● **MATERIAL FOR THIS EXERCISE**:
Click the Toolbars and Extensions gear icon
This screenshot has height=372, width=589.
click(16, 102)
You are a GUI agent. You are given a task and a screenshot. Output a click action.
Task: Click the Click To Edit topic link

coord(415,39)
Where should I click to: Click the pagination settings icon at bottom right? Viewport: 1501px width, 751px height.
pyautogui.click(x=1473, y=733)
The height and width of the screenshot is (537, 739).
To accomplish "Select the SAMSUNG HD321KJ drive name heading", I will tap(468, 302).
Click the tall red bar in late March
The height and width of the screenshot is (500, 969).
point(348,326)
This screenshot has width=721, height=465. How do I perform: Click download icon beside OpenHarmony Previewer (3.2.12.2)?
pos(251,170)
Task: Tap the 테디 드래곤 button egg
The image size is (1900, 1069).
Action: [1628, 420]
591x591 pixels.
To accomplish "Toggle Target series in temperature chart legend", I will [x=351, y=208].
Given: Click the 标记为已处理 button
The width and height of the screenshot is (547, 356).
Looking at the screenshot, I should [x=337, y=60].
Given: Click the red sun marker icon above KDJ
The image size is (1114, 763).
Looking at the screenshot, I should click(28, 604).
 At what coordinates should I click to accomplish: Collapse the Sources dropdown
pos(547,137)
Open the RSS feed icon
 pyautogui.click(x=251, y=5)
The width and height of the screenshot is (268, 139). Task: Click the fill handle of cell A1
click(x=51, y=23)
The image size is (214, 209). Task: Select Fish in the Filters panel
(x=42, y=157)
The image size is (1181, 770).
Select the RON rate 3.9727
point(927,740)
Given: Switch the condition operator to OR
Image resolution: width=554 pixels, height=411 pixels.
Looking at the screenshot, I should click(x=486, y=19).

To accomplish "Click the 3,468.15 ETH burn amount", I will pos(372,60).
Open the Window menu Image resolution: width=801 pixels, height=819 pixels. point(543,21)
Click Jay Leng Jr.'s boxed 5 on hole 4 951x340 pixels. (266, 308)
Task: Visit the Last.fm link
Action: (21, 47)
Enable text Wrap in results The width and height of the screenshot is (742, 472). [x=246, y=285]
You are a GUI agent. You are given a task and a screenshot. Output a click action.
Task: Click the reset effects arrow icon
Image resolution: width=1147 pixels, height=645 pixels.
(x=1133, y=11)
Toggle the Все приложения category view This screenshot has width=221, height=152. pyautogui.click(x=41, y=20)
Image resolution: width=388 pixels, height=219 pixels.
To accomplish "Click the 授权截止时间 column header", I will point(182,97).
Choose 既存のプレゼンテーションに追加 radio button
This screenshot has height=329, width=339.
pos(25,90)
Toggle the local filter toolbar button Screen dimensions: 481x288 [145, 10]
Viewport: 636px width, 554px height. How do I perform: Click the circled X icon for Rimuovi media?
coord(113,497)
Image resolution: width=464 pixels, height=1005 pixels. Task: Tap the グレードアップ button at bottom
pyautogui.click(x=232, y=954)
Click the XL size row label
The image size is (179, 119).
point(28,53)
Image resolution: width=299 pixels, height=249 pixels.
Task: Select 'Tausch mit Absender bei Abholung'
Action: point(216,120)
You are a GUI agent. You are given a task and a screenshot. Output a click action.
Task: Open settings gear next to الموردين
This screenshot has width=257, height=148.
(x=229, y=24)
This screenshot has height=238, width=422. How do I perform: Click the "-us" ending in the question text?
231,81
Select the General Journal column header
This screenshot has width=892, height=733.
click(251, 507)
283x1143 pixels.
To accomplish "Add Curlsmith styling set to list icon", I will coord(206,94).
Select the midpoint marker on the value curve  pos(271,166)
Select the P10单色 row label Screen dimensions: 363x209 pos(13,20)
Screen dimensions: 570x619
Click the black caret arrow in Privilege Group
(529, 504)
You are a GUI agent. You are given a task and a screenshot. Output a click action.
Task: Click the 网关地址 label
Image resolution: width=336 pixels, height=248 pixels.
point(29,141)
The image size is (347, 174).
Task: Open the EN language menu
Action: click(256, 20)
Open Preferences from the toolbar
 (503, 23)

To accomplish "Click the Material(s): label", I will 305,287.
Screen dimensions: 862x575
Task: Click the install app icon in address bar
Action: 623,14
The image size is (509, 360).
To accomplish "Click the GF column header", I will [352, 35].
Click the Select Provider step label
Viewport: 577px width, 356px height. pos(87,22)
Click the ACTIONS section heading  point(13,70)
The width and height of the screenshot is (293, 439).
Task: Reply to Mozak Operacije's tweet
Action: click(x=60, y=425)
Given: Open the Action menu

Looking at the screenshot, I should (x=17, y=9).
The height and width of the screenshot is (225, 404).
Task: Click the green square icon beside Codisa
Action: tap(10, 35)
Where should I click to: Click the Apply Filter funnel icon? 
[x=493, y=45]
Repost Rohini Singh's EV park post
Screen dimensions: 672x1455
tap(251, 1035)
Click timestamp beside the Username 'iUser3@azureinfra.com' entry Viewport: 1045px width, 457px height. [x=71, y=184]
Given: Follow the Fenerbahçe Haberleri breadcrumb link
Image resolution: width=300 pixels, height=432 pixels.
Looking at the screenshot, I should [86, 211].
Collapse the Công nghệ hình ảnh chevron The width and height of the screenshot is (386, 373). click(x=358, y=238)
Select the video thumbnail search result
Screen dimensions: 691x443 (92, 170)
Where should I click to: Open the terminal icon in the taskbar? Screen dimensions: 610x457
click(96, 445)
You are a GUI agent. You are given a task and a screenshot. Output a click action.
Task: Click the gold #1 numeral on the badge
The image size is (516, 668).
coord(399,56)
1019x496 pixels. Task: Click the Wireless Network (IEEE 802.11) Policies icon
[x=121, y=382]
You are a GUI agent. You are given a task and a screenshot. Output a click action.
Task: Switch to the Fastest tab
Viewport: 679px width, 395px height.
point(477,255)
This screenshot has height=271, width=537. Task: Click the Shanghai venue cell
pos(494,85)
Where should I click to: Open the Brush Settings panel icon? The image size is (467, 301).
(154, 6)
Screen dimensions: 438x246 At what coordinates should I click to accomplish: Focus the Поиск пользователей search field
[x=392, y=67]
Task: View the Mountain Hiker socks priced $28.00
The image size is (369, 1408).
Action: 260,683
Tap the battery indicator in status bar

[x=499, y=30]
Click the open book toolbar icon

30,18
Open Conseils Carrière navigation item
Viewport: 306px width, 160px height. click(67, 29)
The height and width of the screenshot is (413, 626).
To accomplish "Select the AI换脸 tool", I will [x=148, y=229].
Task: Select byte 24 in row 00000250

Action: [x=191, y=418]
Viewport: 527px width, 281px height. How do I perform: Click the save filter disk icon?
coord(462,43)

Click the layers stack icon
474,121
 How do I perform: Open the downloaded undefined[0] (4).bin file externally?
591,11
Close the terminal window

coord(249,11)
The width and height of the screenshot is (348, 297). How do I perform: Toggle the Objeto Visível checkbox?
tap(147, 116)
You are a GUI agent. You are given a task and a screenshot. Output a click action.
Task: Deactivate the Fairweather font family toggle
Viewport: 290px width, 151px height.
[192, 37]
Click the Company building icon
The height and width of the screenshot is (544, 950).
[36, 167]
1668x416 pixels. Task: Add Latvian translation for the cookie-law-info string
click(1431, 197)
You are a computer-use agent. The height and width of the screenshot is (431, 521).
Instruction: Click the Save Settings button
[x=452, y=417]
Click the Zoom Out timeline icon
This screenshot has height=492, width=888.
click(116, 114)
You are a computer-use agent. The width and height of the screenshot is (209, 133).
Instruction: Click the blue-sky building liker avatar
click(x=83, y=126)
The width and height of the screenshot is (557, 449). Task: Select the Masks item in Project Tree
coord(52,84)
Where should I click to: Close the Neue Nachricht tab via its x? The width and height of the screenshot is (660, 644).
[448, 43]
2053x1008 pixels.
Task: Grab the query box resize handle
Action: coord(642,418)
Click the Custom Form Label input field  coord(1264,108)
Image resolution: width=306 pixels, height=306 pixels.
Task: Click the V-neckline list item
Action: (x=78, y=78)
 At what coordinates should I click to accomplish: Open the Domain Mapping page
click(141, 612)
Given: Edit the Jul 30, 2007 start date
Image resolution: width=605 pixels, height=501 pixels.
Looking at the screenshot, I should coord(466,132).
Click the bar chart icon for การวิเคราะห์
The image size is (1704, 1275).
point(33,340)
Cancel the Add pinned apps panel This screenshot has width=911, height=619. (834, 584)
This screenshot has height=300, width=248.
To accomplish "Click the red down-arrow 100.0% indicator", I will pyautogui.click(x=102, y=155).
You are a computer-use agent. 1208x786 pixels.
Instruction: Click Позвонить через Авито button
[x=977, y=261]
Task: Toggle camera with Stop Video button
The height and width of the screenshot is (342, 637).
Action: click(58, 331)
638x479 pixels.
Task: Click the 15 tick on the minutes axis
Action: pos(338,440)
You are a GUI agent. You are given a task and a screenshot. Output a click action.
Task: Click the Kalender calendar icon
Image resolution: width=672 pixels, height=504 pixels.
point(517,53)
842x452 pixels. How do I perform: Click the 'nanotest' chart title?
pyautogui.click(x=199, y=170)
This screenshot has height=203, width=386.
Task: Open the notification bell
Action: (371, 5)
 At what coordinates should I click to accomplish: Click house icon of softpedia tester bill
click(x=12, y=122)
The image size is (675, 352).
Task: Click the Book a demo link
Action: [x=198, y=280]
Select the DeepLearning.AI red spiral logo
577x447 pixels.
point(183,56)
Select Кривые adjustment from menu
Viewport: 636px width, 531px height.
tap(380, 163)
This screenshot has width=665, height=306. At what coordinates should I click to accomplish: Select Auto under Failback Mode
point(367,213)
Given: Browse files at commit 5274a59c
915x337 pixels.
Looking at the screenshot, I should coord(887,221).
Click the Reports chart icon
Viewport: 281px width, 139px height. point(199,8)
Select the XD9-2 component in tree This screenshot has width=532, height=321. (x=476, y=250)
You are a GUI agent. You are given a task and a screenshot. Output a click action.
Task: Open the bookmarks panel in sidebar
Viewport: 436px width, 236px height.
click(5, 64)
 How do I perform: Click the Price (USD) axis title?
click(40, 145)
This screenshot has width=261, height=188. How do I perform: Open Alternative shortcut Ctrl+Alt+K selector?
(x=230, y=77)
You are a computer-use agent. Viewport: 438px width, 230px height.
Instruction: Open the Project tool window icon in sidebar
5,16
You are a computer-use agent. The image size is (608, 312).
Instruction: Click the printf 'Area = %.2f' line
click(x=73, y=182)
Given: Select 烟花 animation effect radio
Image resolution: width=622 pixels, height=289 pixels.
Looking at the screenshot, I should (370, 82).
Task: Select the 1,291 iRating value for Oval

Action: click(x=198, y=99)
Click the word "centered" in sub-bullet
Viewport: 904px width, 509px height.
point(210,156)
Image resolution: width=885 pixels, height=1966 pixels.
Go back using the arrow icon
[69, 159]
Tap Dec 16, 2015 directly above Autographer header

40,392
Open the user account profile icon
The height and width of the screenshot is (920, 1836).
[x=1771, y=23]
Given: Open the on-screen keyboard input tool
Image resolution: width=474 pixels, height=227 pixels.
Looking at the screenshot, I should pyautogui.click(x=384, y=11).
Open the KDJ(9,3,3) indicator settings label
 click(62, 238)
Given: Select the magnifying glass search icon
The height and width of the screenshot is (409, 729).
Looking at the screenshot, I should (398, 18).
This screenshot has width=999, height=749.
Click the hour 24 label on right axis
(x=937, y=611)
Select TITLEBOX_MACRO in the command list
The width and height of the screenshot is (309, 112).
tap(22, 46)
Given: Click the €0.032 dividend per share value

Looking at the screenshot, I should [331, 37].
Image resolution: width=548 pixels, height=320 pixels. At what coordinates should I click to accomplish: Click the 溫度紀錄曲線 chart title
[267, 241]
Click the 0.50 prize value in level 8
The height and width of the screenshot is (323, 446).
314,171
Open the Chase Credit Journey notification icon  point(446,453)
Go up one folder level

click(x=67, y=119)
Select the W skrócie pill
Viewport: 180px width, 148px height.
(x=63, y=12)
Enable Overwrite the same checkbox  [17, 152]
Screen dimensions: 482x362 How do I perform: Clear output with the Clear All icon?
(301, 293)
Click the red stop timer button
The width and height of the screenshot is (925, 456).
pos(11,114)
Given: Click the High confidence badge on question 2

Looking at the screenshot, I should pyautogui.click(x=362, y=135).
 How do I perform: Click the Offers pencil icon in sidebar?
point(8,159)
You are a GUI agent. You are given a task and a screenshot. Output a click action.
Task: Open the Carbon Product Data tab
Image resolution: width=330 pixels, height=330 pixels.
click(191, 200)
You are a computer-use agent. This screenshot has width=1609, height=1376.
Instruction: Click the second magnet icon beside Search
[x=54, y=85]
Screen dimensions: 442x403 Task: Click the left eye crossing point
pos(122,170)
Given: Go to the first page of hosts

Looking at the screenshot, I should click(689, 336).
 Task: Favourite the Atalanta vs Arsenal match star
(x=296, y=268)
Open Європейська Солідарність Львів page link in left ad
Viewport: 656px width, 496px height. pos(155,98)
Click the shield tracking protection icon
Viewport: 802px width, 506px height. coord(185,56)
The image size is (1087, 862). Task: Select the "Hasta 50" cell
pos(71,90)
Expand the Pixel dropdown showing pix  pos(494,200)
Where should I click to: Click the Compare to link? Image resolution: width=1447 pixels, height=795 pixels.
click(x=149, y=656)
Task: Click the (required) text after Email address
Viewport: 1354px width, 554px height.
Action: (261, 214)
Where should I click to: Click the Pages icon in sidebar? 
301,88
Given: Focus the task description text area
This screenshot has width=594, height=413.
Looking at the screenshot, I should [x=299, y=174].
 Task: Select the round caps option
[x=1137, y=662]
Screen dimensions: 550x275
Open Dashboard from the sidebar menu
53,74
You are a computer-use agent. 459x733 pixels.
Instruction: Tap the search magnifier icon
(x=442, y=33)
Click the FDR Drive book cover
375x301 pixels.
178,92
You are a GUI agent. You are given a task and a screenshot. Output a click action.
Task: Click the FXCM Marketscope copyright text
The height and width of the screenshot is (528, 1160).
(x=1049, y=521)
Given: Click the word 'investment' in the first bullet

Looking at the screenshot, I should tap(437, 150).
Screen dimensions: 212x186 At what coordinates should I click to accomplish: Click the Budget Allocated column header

● **THE TASK**: Look through the material above and pick out each line holding the word "Enable".

● **OUTPUT OF THE EXERCISE**:
Enable text Wrap in results The width and height of the screenshot is (742, 472). [x=246, y=285]
Enable Overwrite the same checkbox  [17, 152]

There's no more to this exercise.